Exercise details — Your answer must be the exact lines from the one with "Click the checkmark icon for Friday row" to the end of the data, both included, with no pictures.

#### Data in this exercise

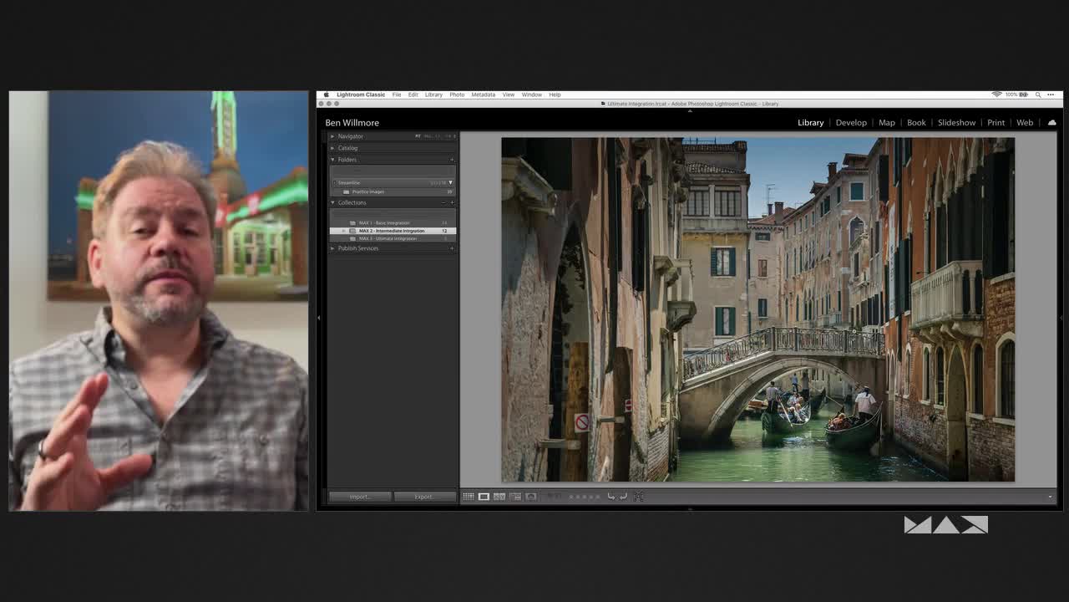
Task: Select MAX 1 - Basic Integration collection
Action: (x=384, y=223)
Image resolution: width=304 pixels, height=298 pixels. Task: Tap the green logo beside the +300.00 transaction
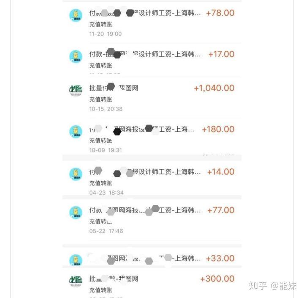click(76, 281)
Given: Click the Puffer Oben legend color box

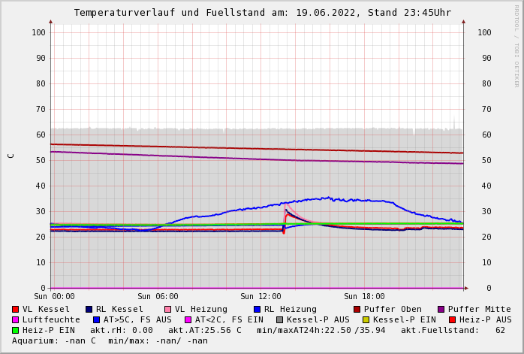Looking at the screenshot, I should pos(357,309).
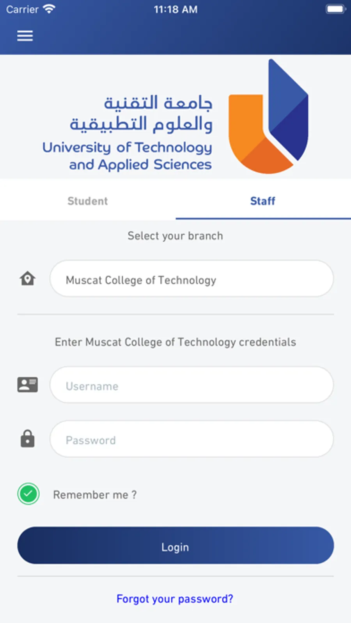Viewport: 351px width, 623px height.
Task: Switch to the Student tab
Action: [88, 201]
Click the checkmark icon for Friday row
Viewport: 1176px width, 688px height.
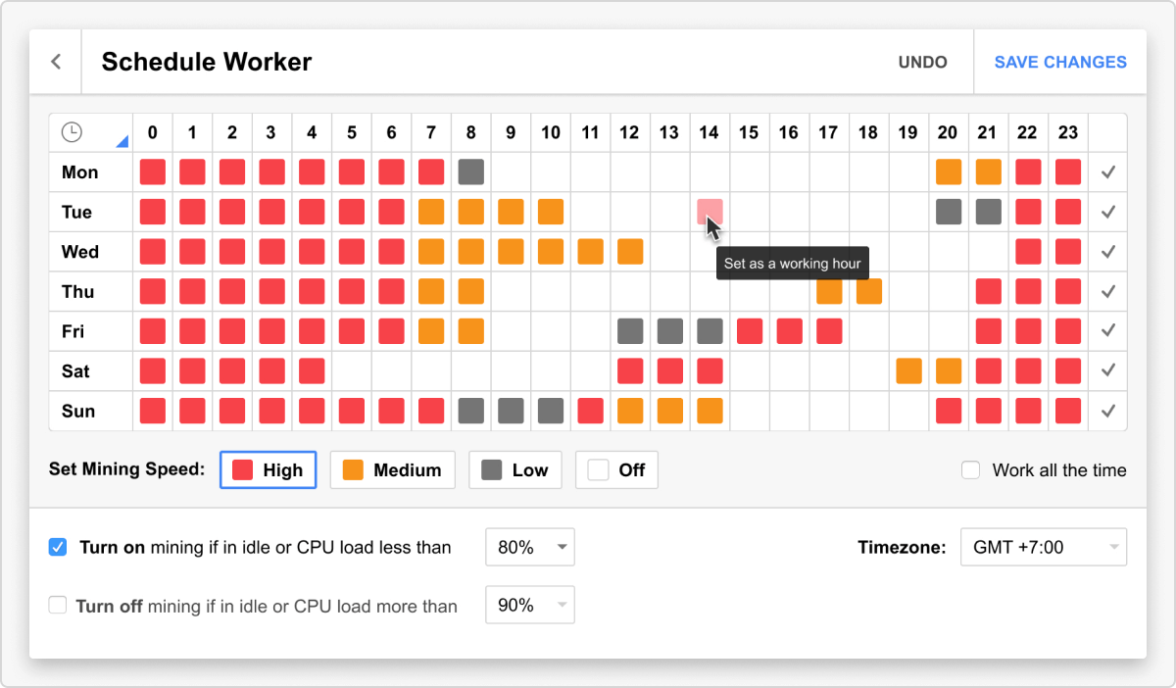coord(1108,331)
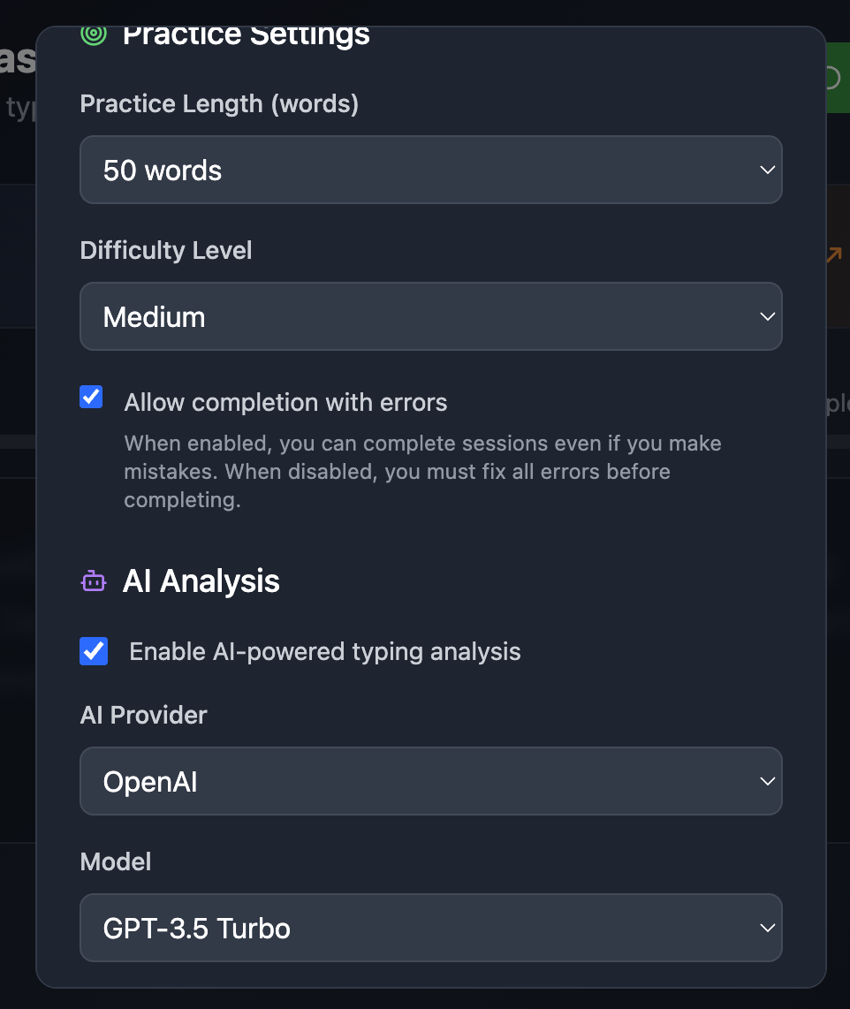Disable AI-powered typing analysis checkbox
850x1009 pixels.
click(94, 651)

########

Answer box —
Click the checkmark icon for Friday row
Viewport: 1176px width, 688px height.
coord(1108,331)
Disable AI-powered typing analysis checkbox
850x1009 pixels.
click(94, 651)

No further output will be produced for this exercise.